Arbor was not initially planning on partnering ABO-101, its most advanced program, Smith said. Earlier this year, Arbor closed a $73.9 million Series C financing to support clinical development of the PH1 program. But he added that as a startup with a platform technology, Arbor constantly fields inquiries about its technology and pipeline. Smith said partnering with Chiesi Global Rare Diseases puts ABO-101 in the hands of a company that’s committed to rare disease and brings knowledge and experience in this space. With ABO-101‘s development now being led by a partner, Arbor can focus on other indications that bring in vivo gene-editing beyond the liver. Arbor’s pipeline includes three preclinical programs, each addressing different targets for amyotrophic lateral sclerosis (ALS).
Chiesi Global Rare Diseases is starting the Arbor alliance with up to $115 million in upfront and near-term payments to its partner. The gene-editing company could receive up to $2 billion in milestone payments as well as royalties from sales of approved products that stem from the research.

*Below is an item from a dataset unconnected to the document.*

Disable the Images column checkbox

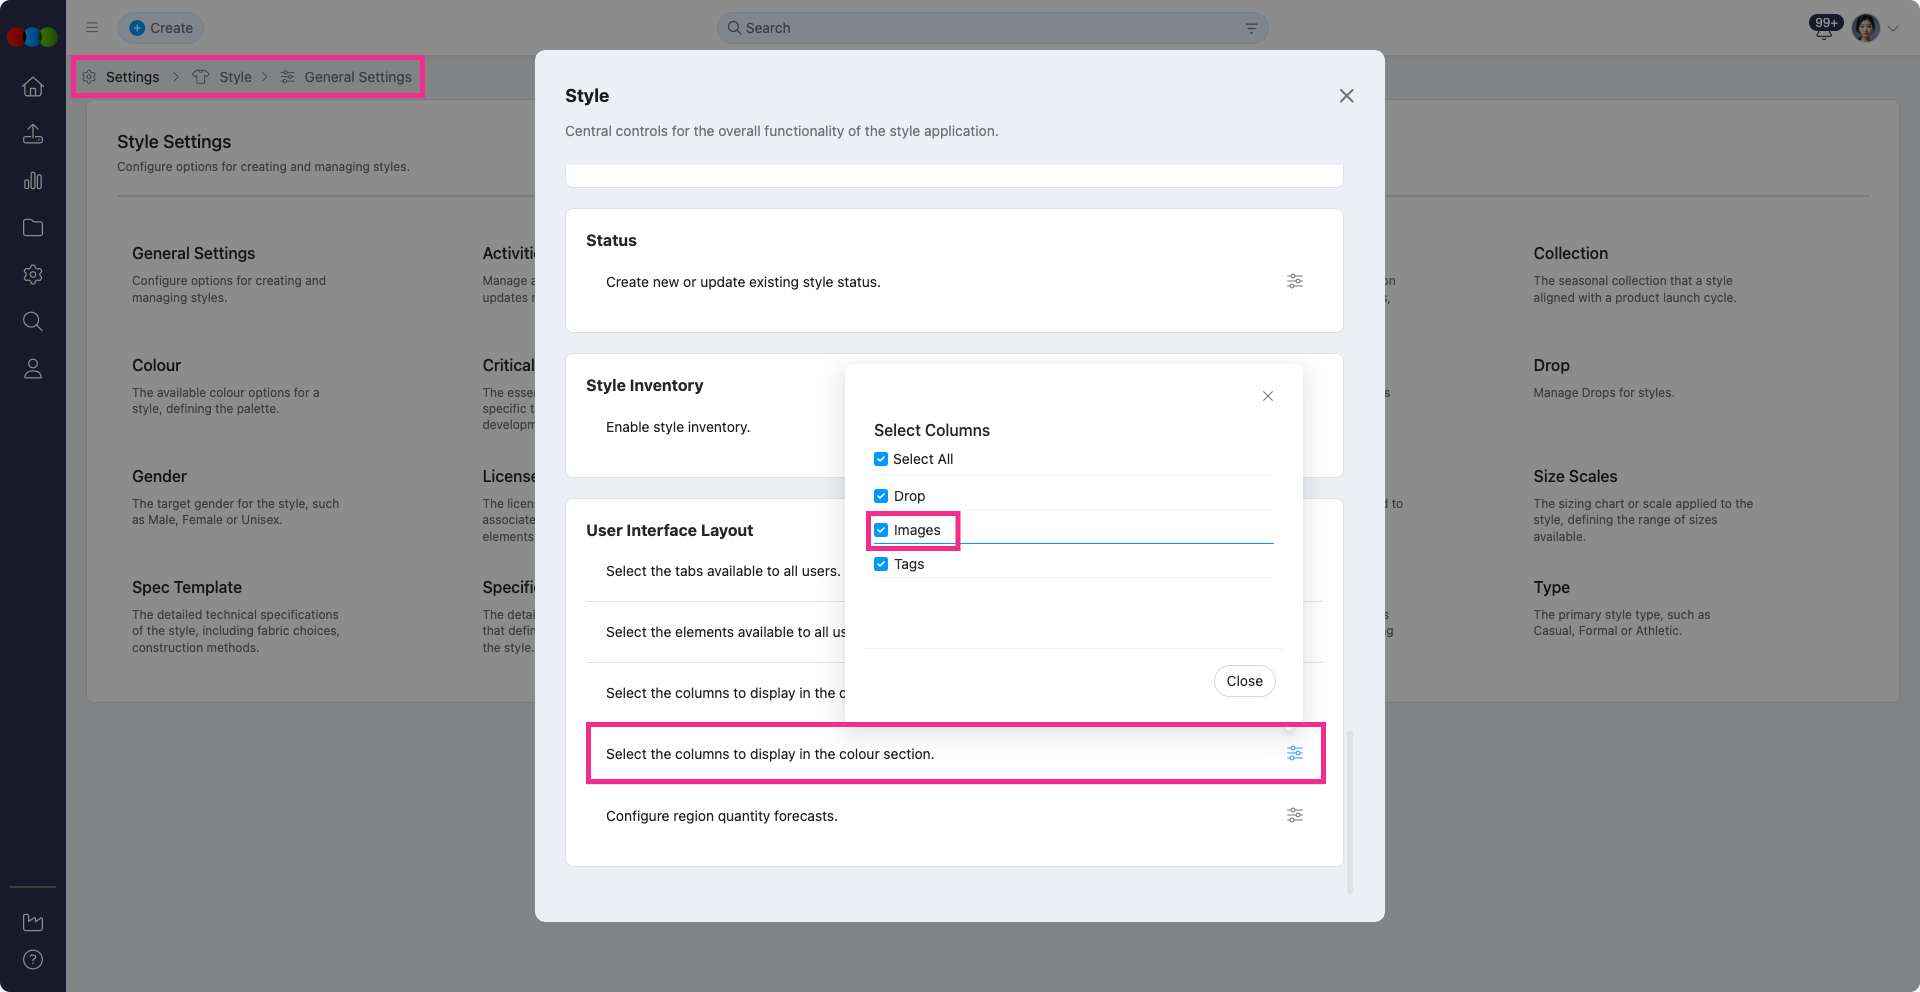881,530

ABO-101 began a Phase 1/2 clinical trial over the summer; the targeted enrollment is 23 patients. Arbor remains the sponsor of that trial, but Chiesi Global Rare Diseases will collaborate on this study and will lead future clinical tests of the therapy, Chiesi said. The agreement also grants the rare disease company the option to use Arbor’s gene-editing platform to develop novel liver-targeted therapies for rare diseases. Chiesi said those targets are predefined but remain undisclosed. The two privately held companies are also not disclosing timelines for a readout of the ABO-101 study, but Chiesi said the clinical trial and the broader partnership are proceeding with a sense of urgency.
“Patients can’t wait for new solutions — that drives both organizations,” he said. “So we’re going to be expeditious and efficient in the future clinical development.”